After Friday’s cabinet meeting, the Minister of Health’s car drove along the sidewalk and turned on a red light…all in plain sight of television cameras.
Minister for Heath, Kristján Þór Júlíusson ran from the Prime Ministry to his waiting car outside because it was raining heavily. Once in the front passenger seat, the driver took off; pulling out right onto the sidewalk instead of left onto the street. When he reached the traffic light between Lækjargata and Hverfisgata, he turned right onto the street and off of the sidewalk, despite the traffic light being red. The whole incident was caught on Stöð 2 television cameras and can be seen here.
Traffic on Lækjargata was not especially heavy at the time and there are no clear or obvious reasons for the driver to have made the decision to break the law in this way. When Kristján reached his car, there were six parked cars outside waiting for their ministers. There was also one unrelated white car waiting at the red traffic light. None of these were visibly in the way or impeding the health minister’s car.
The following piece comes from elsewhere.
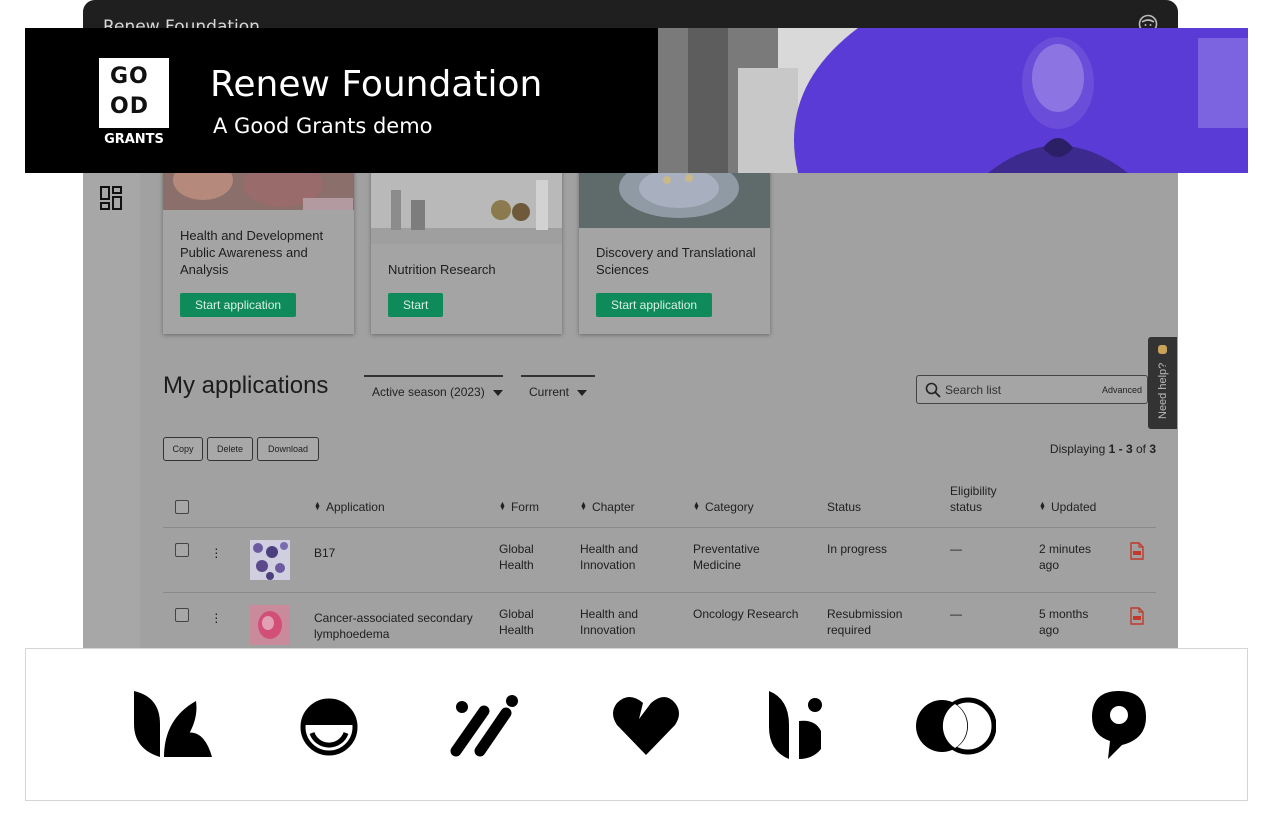 The width and height of the screenshot is (1272, 813). What do you see at coordinates (1079, 449) in the screenshot?
I see `displaying-prefix: Displaying` at bounding box center [1079, 449].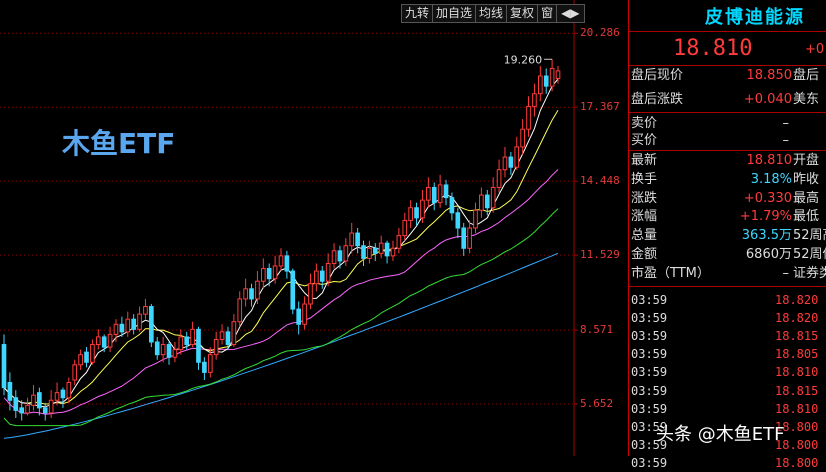  What do you see at coordinates (644, 236) in the screenshot?
I see `stat-label: 总量` at bounding box center [644, 236]. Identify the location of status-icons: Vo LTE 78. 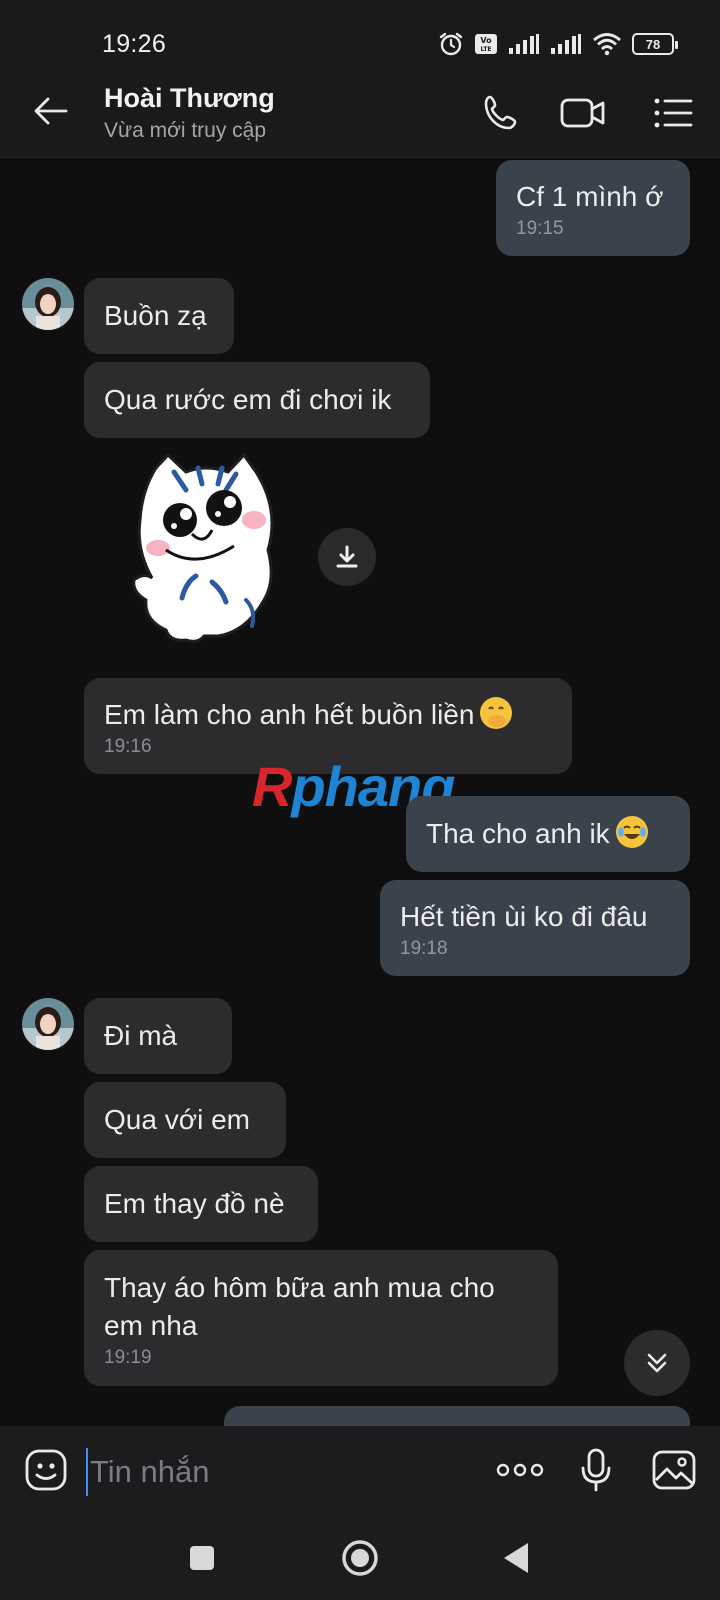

Even if the car had been impeded, it is still illegal to drive along a footpath—a crime punishable with a ISK 5,000 (EUR 34/USD 38) fine—assuming the crime does not endanger anybody else. According to a police traffic officer, there is a ISK 15,000 fine for endangering other people; and what counts as endangering is often a matter of opinion.
The same officer said he is not sure whether the minister’s driver can be charged for running the red traffic light, because he was not on the road and passed the light to the right-hand-side. “It’s a question of whether that can be interpreted as driving through a red light. That is a question our lawyers will look into,” the officer says. The fine for that would be another ISK 15,000 and points on the driver’s license.
“No,” is the definitive answer when the officer is asked whether any different rules apply to ministerial cars and their drivers. “Ministerial cars must follow the traffic laws which are in place. But in official convoy, if ministers are accompanied by police, then other rules apply. Then they are under police management.”
No comment has so far come from the Ministry of Health.